MLB-0001: BGP FRR enablement

Summary

The purpose of this enhancement is to use Free Range Routing (FRR) as an alternative BGP implementation in MetalLB. When directed to, MetalLB will publish prefixes via FRR rather than MetalLB’s current built-in BGP implementation.

Motivation

The motivation for this enhancement is to provide an alternative production-ready BGP implementation for use in MetalLB. Overall, this should reduce the effort for adding additional features to the MetalLB project. For example, there are a number of issues in the current backlog that may be addressed by using FRR. Notably:

FRR is a mature Linux Foundation routing protocol suite based on Quagga that has been used in many production deployments. As such, it has been proven in terms of its maturity, flexibility (as can be seen by the broad range of features it supports), scalability, security, reliability and performance.

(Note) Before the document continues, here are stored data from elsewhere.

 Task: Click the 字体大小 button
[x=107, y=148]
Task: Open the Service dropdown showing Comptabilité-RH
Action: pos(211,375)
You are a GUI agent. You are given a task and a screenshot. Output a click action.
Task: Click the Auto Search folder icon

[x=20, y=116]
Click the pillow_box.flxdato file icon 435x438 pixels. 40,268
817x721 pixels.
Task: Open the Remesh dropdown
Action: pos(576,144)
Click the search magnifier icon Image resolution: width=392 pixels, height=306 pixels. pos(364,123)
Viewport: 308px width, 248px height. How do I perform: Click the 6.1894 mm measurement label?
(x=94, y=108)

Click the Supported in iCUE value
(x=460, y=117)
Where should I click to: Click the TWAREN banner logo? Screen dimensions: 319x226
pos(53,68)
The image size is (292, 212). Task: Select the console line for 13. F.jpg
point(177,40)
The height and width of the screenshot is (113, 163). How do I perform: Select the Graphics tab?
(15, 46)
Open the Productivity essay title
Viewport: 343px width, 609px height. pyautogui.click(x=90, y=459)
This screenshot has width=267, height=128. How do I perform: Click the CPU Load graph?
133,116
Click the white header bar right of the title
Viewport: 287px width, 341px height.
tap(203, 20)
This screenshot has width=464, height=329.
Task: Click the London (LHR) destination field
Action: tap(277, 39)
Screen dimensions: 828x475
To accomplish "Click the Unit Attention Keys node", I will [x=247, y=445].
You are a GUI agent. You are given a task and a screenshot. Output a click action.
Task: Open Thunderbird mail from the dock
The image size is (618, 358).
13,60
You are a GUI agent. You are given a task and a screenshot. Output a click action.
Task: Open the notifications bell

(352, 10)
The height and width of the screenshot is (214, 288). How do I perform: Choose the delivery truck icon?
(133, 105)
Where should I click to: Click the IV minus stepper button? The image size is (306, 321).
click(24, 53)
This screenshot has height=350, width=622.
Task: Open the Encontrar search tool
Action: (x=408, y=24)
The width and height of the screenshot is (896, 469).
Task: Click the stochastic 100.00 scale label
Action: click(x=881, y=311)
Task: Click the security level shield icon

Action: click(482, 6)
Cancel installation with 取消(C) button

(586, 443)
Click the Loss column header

It also provides detailed logging features to aid debugging.

Goals

Provide a configuration option to allow use of alternate BGP implementations during MetalLB deployment.
Ensure feature parity with current BGP implementation in order to enable the eventual retirement of the current native BGP implementation.
Reinstate thorough BGP testing infrastructure.
Add additional documentation to indicate how to troubleshoot and debug any issues with FRR.

Non-Goals

Expose direct configuration of FRR to the MetalLB user.
Allow inter-mixing of different BGP implementation types within the same cluster.
Provide a method to integrate arbitrary BGP implementations into MetalLB.
Support runtime changing of BGP implementation type.
Extend the functionality of the MetalLB BGP implementation in order to take advantage of the additional capabilities of FRR.
Allow another actor to interact with FRR when in use by MetalLB.

Proposal

User Stories

Story 1

As a developer, I want to be able to run a comprehensive set of BGP system tests, preferably based on Kubernetes e2e tests, in order to ensure the MetalLB BGP implementation works as expected.

Story 2

As a cluster administrator, I want to be able to specify a configuration option when deploying MetalLB in order to select the MetalLB BGP implementation to be used by the MetalLB speaker.

Story 3

As a developer, I want to be able to configure FRR from MetalLB using FRR Go bindings in order to improve performance, reliability and debugging capabilities.

Risks and Mitigations

FRR does not provide documented northbound Go bindings to allow configuration of BGP. There is an experimental gRPC interface. This interface may need to be productionized through the FRR community. When this has been satisfactorily achieved, we can start Story 3.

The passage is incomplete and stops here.